┏━━
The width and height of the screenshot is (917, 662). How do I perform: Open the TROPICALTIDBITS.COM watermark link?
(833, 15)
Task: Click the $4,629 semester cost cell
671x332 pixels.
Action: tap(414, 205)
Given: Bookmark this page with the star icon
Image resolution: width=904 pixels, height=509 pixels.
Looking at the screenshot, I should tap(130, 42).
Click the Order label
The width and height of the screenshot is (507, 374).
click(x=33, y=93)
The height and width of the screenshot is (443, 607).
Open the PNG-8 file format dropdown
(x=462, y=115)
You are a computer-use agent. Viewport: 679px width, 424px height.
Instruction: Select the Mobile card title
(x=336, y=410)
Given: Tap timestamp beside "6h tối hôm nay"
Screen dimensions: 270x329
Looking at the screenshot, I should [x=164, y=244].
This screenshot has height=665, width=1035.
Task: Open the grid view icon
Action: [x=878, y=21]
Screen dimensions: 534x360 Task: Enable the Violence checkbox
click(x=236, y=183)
┗━━
┏━━
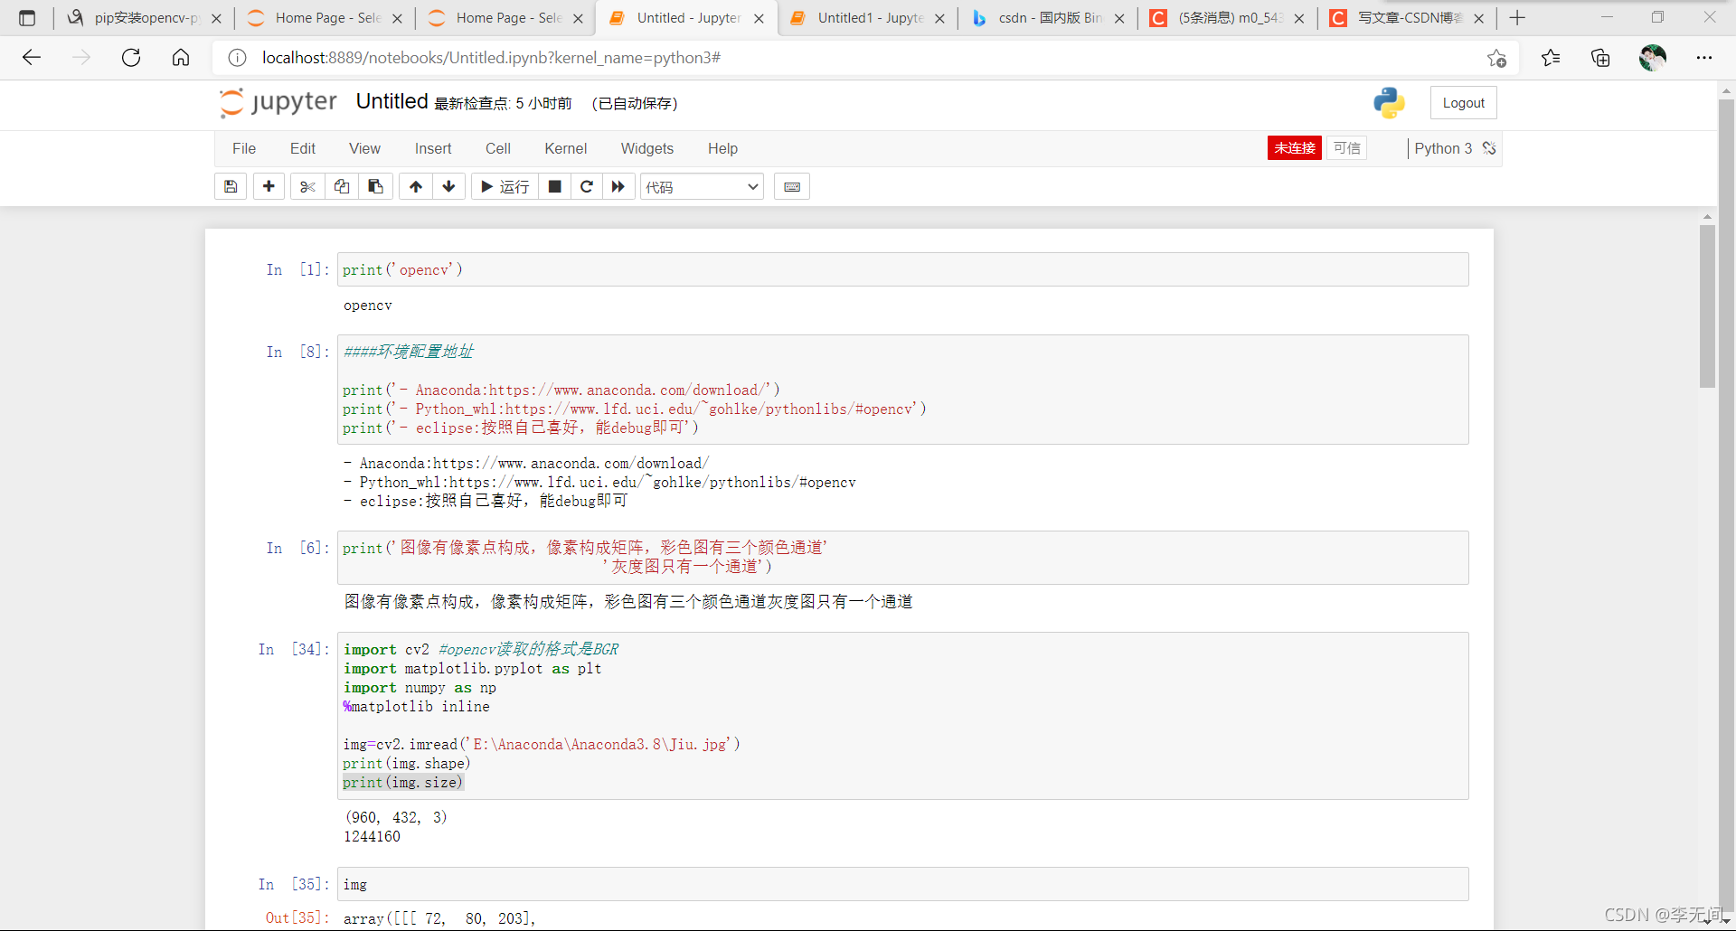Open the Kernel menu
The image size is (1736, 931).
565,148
┗━━
**Exercise description**
Recast the data from the line containing "The height and" up to and including the line containing "click(x=236, y=183)" as a numbered list, leaving out any blank lines.

**Answer to the exercise**
1. The height and width of the screenshot is (443, 607).
2. Open the PNG-8 file format dropdown
3. (x=462, y=115)
4. You are a computer-use agent. Viewport: 679px width, 424px height.
5. Instruction: Select the Mobile card title
6. (x=336, y=410)
7. Given: Tap timestamp beside "6h tối hôm nay"
8. Screen dimensions: 270x329
9. Looking at the screenshot, I should [x=164, y=244].
10. This screenshot has height=665, width=1035.
11. Task: Open the grid view icon
12. Action: [x=878, y=21]
13. Screen dimensions: 534x360 Task: Enable the Violence checkbox
14. click(x=236, y=183)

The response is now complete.